Well, Thorium developer stated he intends to support Mv2 past the 2025 deadline. Whether he'll make it, we'll see. It's a one man show, there was some drama involving it in the past, and there's the question of what's the point in maintaining Mv2 extensions support if you won't be able to install them from the store after they're cut off?

[–] helpImTrappedOnline@lemmy.world 6 points 2 months ago (1 children)

To clarify for anyone curious about the drama, while it was blown out of proportion, it was absolutly vaild.

  1. there was a light nsfw furry easter egg, removed once found. Considering the browser was originally a side project by a young guy (teen/early 20?) it's not really surprising or a big deal. Once the browser gained a sudden boost in users and it was found, the image was removed (once the guy got back from vacation? hospital?, there was a month or two gap)
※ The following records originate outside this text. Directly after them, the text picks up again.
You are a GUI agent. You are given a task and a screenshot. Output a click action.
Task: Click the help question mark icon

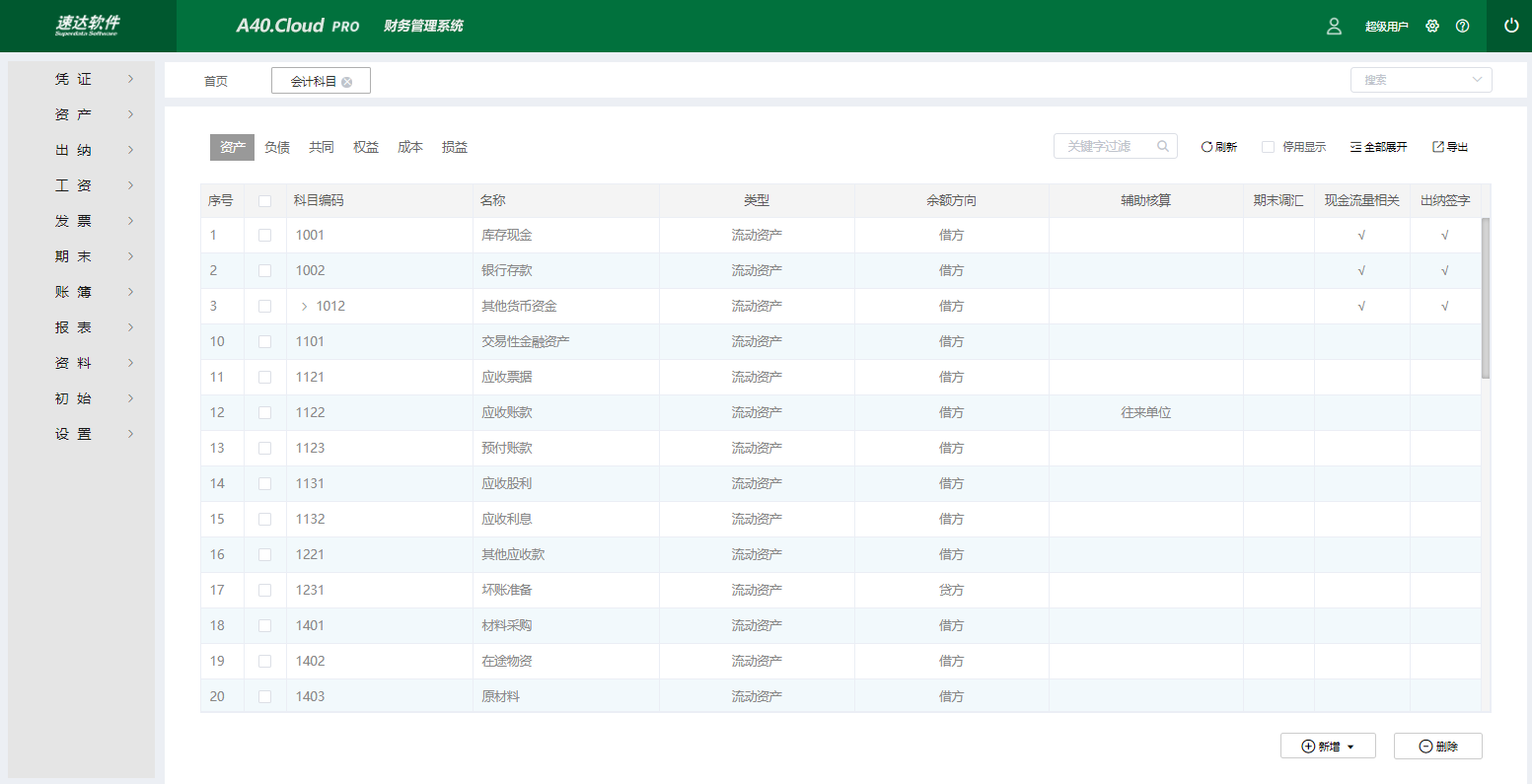coord(1463,27)
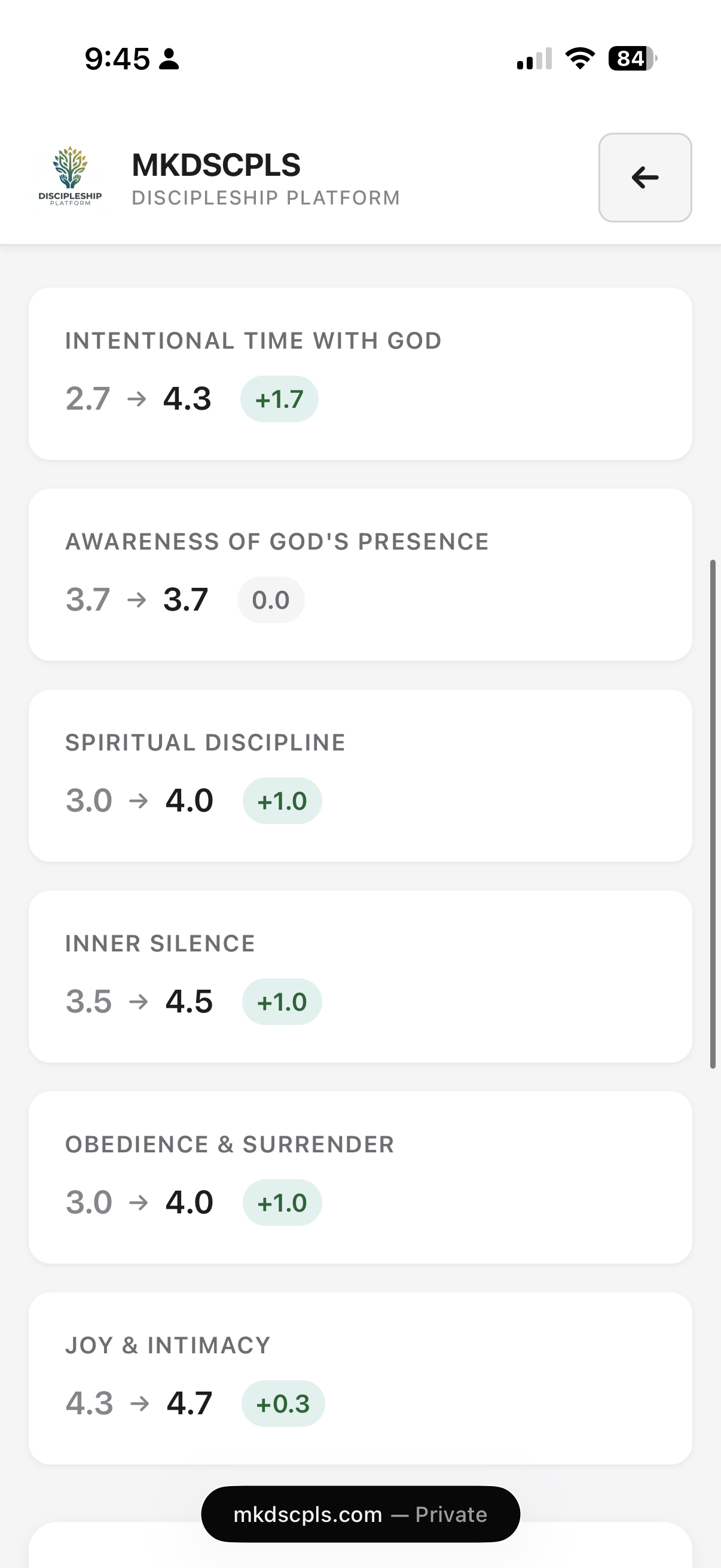Tap the MKDSCPLS header title
This screenshot has height=1568, width=721.
pos(216,164)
  2. this one was a larger problem for sure, and again removed. If I reacll right, he was apparently hosting a website for a friend about supporting the end of a certain procedure done to baby males at birth. There were some graphic images, its not technically CP anymore than the infomus Nirvana cover, but still...not okay.

To make matters worse, the link the site was somewhere browsers home or about page, making it pretty easy for anyone to find.


It's all old news now. Personally I didn't really care, but some people might.